One other question commonly asked about TVAAS is whether the highest value-added schools are the best for all students. On average, the answer is yes. In particular, however, the answer may be no.
Whether a given school is the best for a given student depends on the fit between the student and the instruction provided by the school. Schools with high TVAAS scores are doing a good job of providing instruction that is suited to the students that are currently enrolled. If these students have a wide range of entering achievement test scores, the high performing school must be offering instruction suited to students who exhibit a wide range of achievement. If, however, a school has a narrower range of student achievement levels—high or low—and high TVAAS gain scores, it may or may not be effective with students who are outside of that range. For example, a student who is achieving at a low level may or may not benefit by transferring to a school that is producing high gains only with high achieving students. The same can be said of a high achieving student who transfers to a school that is producing high gains with low achieving students.
Parents seeking find the best fit for their child need to consider both the value-added gains demonstrated by a given school and the school’s record of success with students at various levels of achievement. Fortunately, the TNDOE provides some helpful data.
The trend analysis data for a given school shows how effective the school is in maintaining the average achievement levels of students at the 25th, 50th, and 75th percentile achievement levels for two different cohorts of students—a group that was enrolled from 1996-1998 and a group enrolled from 2003-2005. The two cohorts may be compared to see if the school has become more effective in 2003-2005.
Parents wanting to determine the fit between their student and a particular school would be most concerned with the 2003-2005 cohort. By looking at the achievement level that most closely corresponds to the level of their child, i.e., 25 th, 50 th, or 75 th percentile, they can see whether students in a given school tend to increase, decrease, or maintain their level of achievement (relative to other students within the school district) over their several years of schooling.
While most schools exhibit the same pattern of year-to-year increase or decrease across the three student achievement levels, some schools are more effective with only one or two of the groups.
One final caution should be noted. Within a given school there may be several teachers for a given grade; thus the trend data is an average of the annual performances of teachers who differ in regard to which level of student their teaching best serves. For this reason, placement with a particular teacher in a particular grade can optimize a child’s learning experience; thus parents in this situation are advised to talk with the principal about a child’s needs in order to place him or her appropriately.

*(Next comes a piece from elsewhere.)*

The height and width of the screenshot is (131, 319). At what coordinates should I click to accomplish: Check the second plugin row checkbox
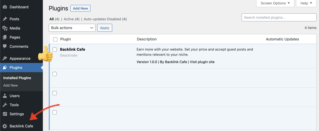(55, 74)
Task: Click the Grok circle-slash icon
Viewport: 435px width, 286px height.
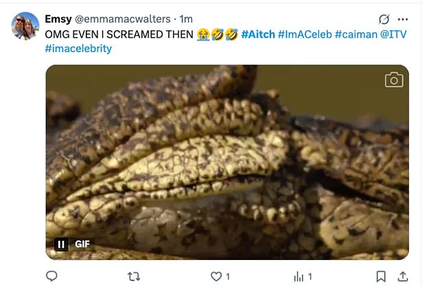Action: coord(384,19)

While no assessment system is without limitations, Tennessee’s value-added assessment model stands head and shoulders above others with regard to its focus on the effectiveness of schools, its ability to remove the biasing effects of social and economic influences, and its usefulness in answering critical questions about student progress and educational quality. It has been validated by independent reviewers and proven to be a useful tool for policymakers. Today, TVAAS is a model for several states (Ohio, Pennsylvania, and North Carolina are adopting similar systems) and is under consideration as a national model by the U.S. Department of Education. As the availability of value-added data increases, the Education Consumers Foundation will expand its efforts to increase the public visibility of demonstrably effective schools.